The Asia-Pacific Journal of Ophthalmology

Asia-Pacific Journal of Ophthalmology:

Issue 5, September/October 2014 Original Study - Clinical

Diabetes and Diabetic Retinopathy Management in East Africa: Knowledge, Attitudes, and Practices of Hospital Staff in Kenya

Kupitz, David G.; Fenwick, Eva; Kollmann, K. H. Martin; Holz, Frank G.; Finger, Robert P.



Author Information


From the *Department of Ophthalmology, University of Bonn, Bonn, Germany; †Centre for Eye Research Australia, The Royal Victorian Eye and Ear Hospital, University of Melbourne, Melbourne, Australia; and ‡Department of Ophthalmology, University of Nairobi, Nairobi, Kenya.

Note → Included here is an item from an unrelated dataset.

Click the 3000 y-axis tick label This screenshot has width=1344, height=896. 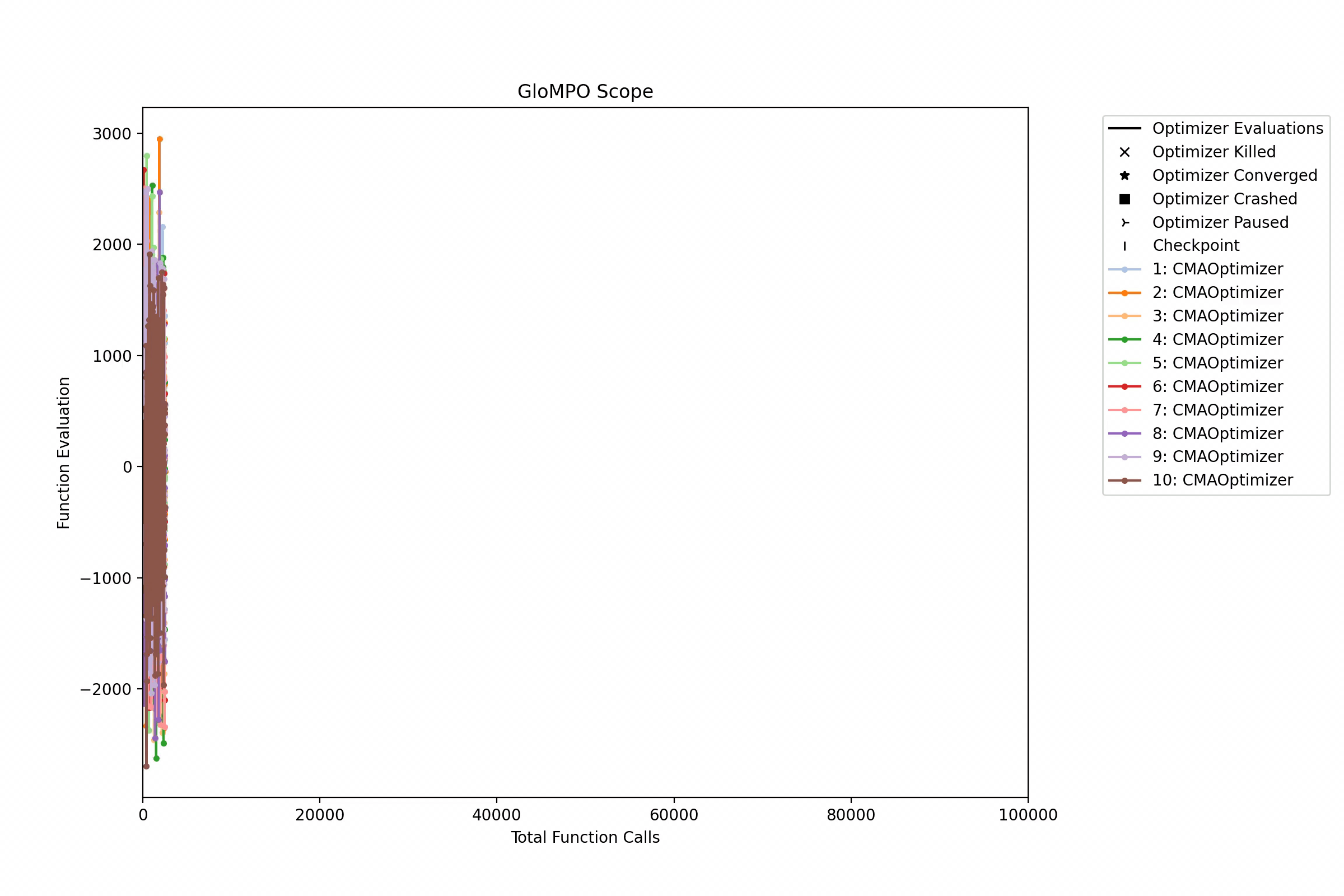(111, 134)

Reprints: Robert P. Finger, MD, Department of Ophthalmology, University of Bonn, Ernst-Abbe-Str. 2, 53127 Bonn, Germany. E-mail: robertfinger@gmx.net.



Abstract


Purpose: Good diabetes mellitus (DM) and diabetic retinopathy (DR) management depends largely on involved medical staff, prompting us to investigate knowledge, attitudes, and practices about DM and DR at a tertiary referral center in Kenya.


Design: The design for this study is exploratory qualitative using semistructured interviews.

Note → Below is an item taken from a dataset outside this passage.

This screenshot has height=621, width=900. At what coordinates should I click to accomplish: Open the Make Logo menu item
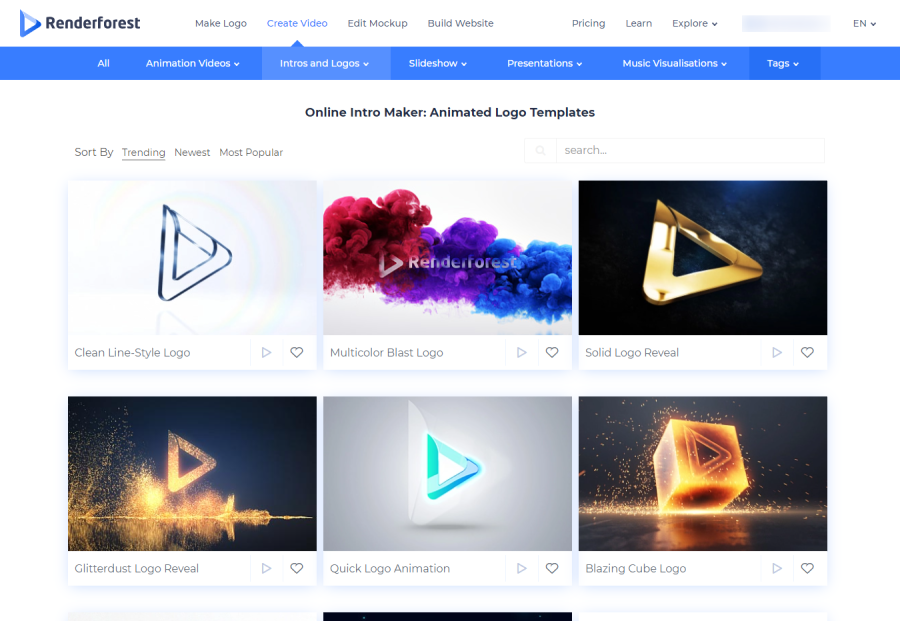[x=221, y=23]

Methods: Data from eye and diabetes clinic staff were collected until thematic saturation was reached, transcribed, and iteratively analyzed for relevant themes based on the constant comparative method.


Results: Among 46 participants (mean age, 38 years; 54% females), most were physicians (n = 25, 54%), followed by nurses (n = 14, 30%) and clinical officers (n = 6, 13%). Diabetes mellitus and DR were seen as urgent health problems (n = 42, 91%), and regular ophthalmic screening of diabetic patients was universally recommended. Two thirds (n = 32, 70%)were unaware of DMand DRmanagement guidelines at the hospital. Participants identified training of staff in diagnosing (n = 30, 65%), efficient detection and referral of diabetic patients (n = 24, 52%), and improved outreach services (n = 14, 30%) as most pressing areas of need. Communication among hospital departments was found to be suboptimal. Reported barriers to good DR management were lack of retinal laser treatment and costs.


Conclusions: Management outcomes for DMand DR may be improved by implementing integrated service provision, direct ophthalmological involvement in diabetic clinics, endorsement and effective distribution of guidelines, an increase in screening capacity, and the introduction of ongoing medical education covering DM and DR.